This recipe is packed with flavor and requires very little prep work before starting it on the grill. The trick is using highly acidic lime juice for a short marinade, followed by basting the meat regularly while cooking at a slightly lower temperature to continue adding flavor. While you’ve got the grill heated up, you can also cook some seasonal veggies along side and baste them at the same time for a unique combination.
- 4 large thick-cut boneless pork chops – about 2 pounds
- juice of 2 limes
- 1 tsp garlic powder
- 1 tsp Mexican oregano
- 1 tsp cumin
- 2 tsp chili powder
- 1/2 tsp sea salt
- 1/2 tsp chipotle powder
- 2 tbsp extra virgin olive oil
- 2 tbsp good tequila
- 3~4 tbsp fresh cilantro, chopped (optional, not pictured)
Start by mixing all of the ingredients together in a medium prep bowl (except the pork chops and the cilantro). Whisk to combine, then reserve half into a separate bowl.
Pour the remaining marinade over the pork chops. Let them stand for about 20 minutes, turning occasionally, then start the grill. Heat the grill to medium indirect heat (about 320 degrees) while continuing to let the chops soak in the marinade.

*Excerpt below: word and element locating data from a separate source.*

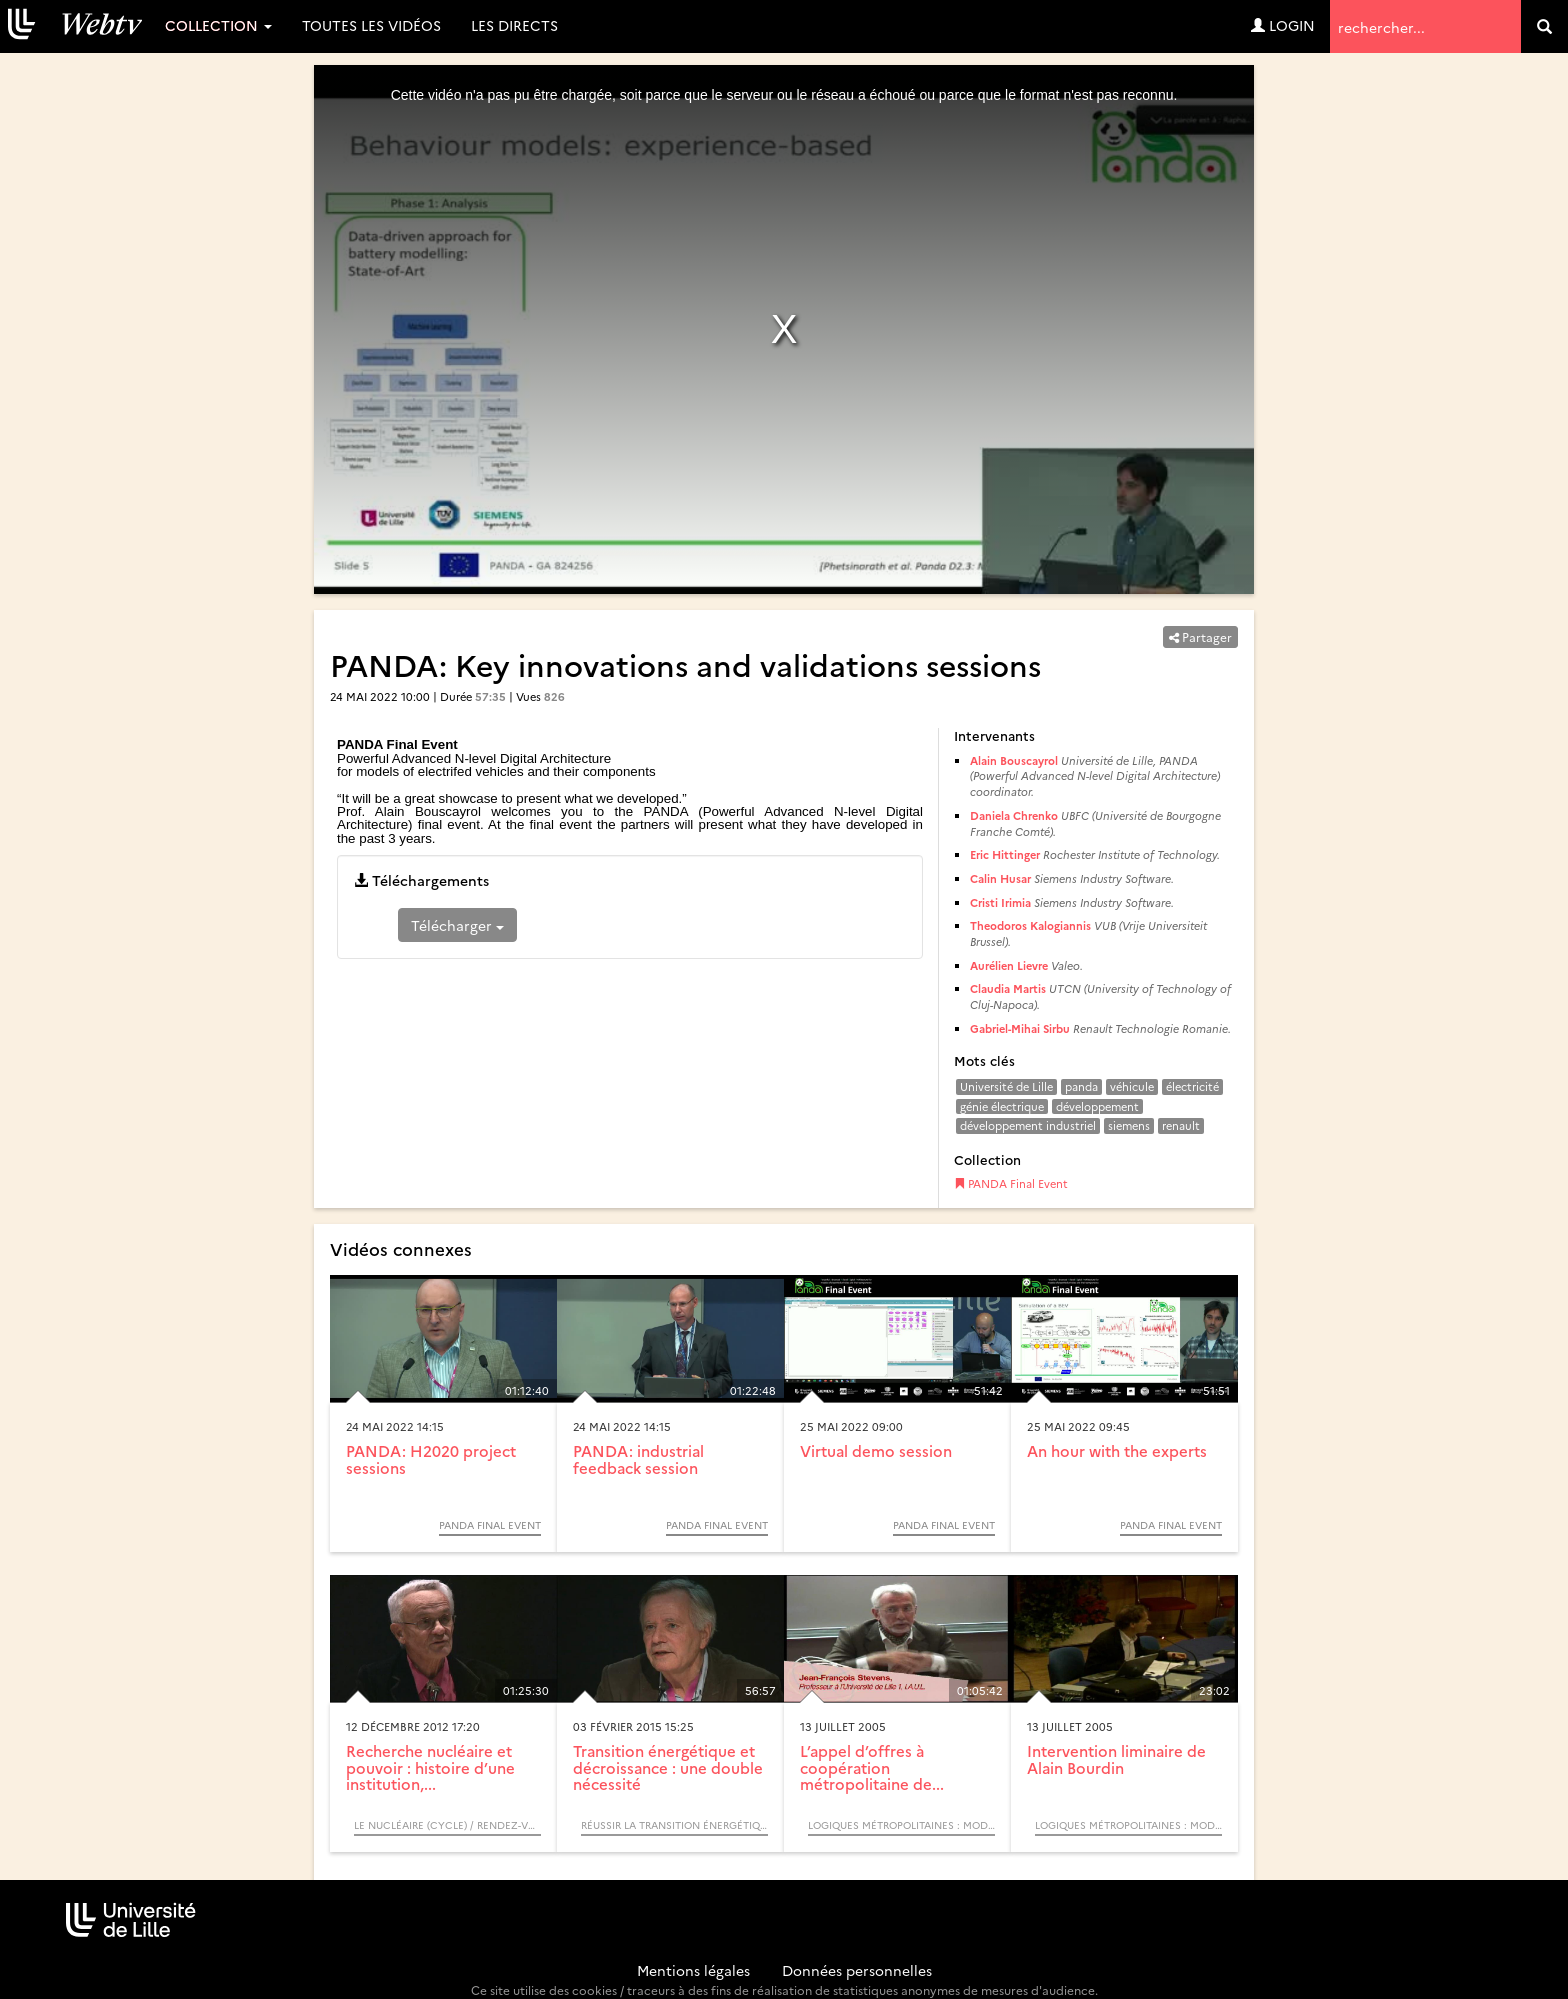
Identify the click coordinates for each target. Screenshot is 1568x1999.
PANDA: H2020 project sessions (431, 1459)
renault (1181, 1125)
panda (1081, 1086)
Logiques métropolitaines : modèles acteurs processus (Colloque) (901, 1825)
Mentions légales (693, 1970)
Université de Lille (1006, 1086)
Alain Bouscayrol (1014, 760)
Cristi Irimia (1000, 902)
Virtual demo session (876, 1450)
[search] (1544, 26)
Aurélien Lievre (1009, 965)
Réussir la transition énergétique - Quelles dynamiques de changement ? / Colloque (674, 1825)
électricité (1192, 1086)
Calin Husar (1000, 878)
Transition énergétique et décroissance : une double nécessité (668, 1767)
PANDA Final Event (1011, 1183)
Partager (1200, 636)
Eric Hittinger (1005, 854)
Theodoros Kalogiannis (1030, 925)
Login (1283, 25)
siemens (1129, 1125)
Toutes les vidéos (371, 25)
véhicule (1132, 1086)
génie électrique (1002, 1106)
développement (1097, 1106)
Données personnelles (857, 1970)
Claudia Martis (1008, 988)
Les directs (514, 25)
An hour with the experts (1117, 1450)
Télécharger (457, 925)
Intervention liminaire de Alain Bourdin (1116, 1759)
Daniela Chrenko (1014, 815)
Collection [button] (218, 25)
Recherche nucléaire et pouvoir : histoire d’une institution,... (430, 1767)
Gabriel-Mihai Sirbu (1020, 1028)
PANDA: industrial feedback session (638, 1459)
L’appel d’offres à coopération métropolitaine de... (872, 1767)
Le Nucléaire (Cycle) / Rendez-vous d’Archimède (447, 1825)
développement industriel (1028, 1125)
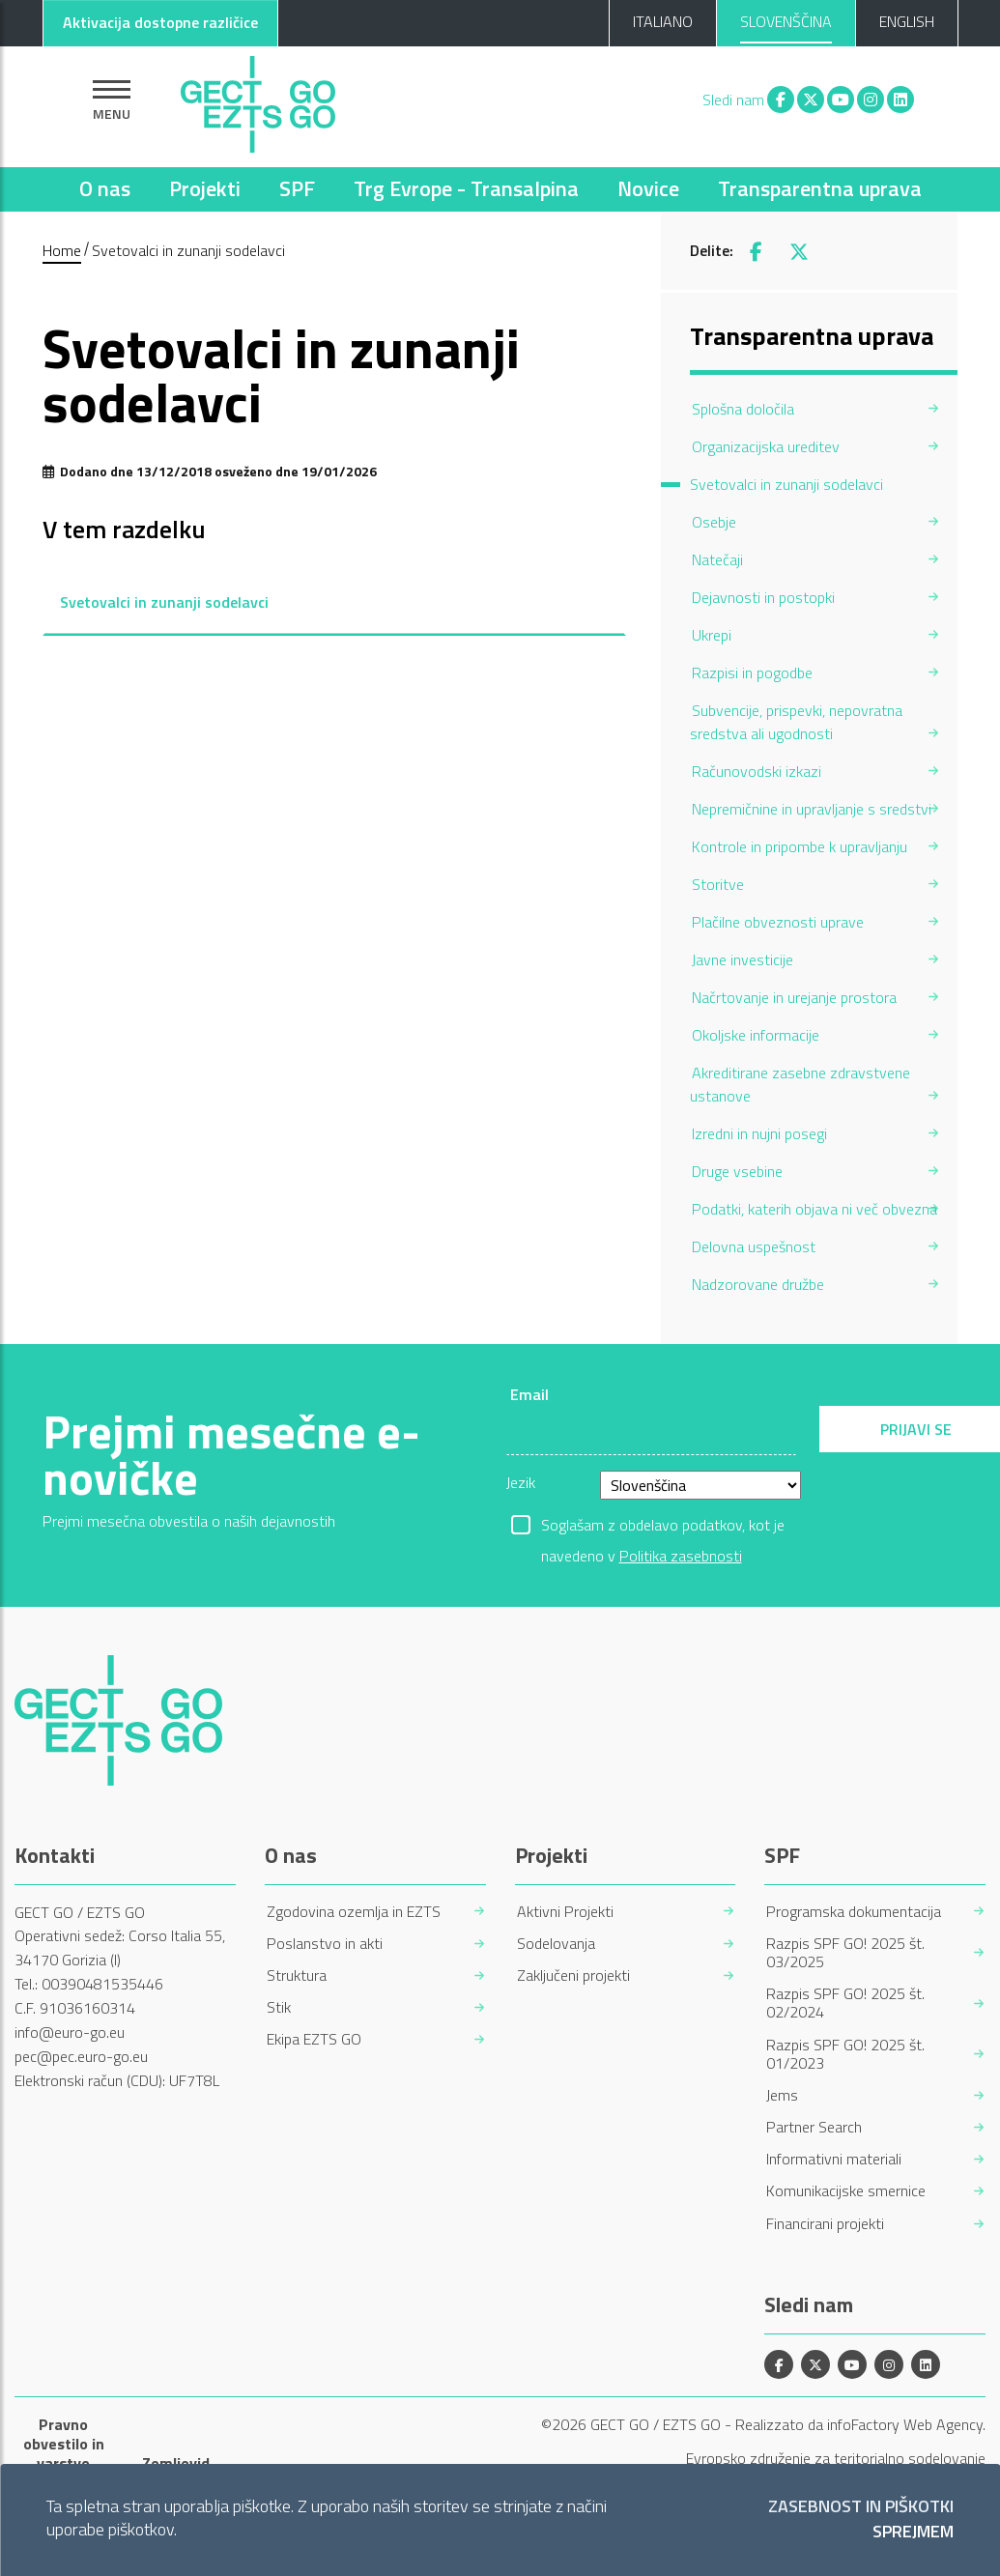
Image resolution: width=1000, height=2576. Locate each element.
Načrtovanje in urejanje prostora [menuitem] (794, 997)
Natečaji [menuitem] (717, 559)
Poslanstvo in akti (325, 1943)
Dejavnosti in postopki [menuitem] (763, 597)
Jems (782, 2095)
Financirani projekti (825, 2224)
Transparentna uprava (820, 188)
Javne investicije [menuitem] (742, 959)
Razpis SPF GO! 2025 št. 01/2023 (845, 2054)
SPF (297, 188)
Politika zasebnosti (680, 1555)
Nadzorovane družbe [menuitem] (758, 1284)
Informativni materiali (833, 2159)
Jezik (520, 1482)
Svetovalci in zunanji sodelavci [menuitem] (786, 484)
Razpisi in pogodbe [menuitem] (752, 672)
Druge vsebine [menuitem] (737, 1171)
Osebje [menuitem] (714, 521)
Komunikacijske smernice (846, 2191)
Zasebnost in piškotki (861, 2507)
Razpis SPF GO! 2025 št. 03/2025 (845, 1952)
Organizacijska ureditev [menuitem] (766, 446)
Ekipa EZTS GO (314, 2039)
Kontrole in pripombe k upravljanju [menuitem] (799, 846)
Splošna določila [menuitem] (743, 408)
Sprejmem (913, 2532)
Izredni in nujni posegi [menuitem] (759, 1133)
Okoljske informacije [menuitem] (755, 1034)
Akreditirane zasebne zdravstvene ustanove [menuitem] (800, 1084)
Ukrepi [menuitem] (711, 634)
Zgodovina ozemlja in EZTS (354, 1912)
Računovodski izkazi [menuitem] (756, 771)
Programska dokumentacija (853, 1912)
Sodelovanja (556, 1943)
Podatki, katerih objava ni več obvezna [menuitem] (814, 1208)
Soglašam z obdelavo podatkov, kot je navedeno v (663, 1526)
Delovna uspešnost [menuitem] (753, 1246)
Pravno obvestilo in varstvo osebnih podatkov (63, 2463)
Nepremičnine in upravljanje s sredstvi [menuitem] (811, 808)
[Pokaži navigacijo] (111, 100)
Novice (648, 188)
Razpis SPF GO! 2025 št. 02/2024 (845, 2003)
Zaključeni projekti (573, 1975)
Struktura (297, 1975)
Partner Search (814, 2127)
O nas (104, 188)
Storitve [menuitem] (718, 884)
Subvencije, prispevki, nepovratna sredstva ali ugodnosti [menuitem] (796, 722)
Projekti (205, 188)
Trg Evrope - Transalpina (466, 188)
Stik (279, 2007)
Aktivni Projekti (565, 1912)
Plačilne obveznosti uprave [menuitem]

Place the chops on the grill and set the timer for 7 minutes. When the timer goes off, baste the chops with some of the reserved marinade and set the timer for another 7 minutes. Repeat for a total of 28 to 35 minutes, until the meat reads 145 on a quick read thermometer inserted into the thickest one. You can turn the meat over half-way through if you like, and also add some summer squash, split in half, after the first 7 minutes – basting it as well.
Let the pork chops stand for a few minutes for the juices to settle, then slice across in 1/4″ thick slices. You can do the same with the summer squash if you grilled it as well. Garnish with a little chopped cilantro, and dig in!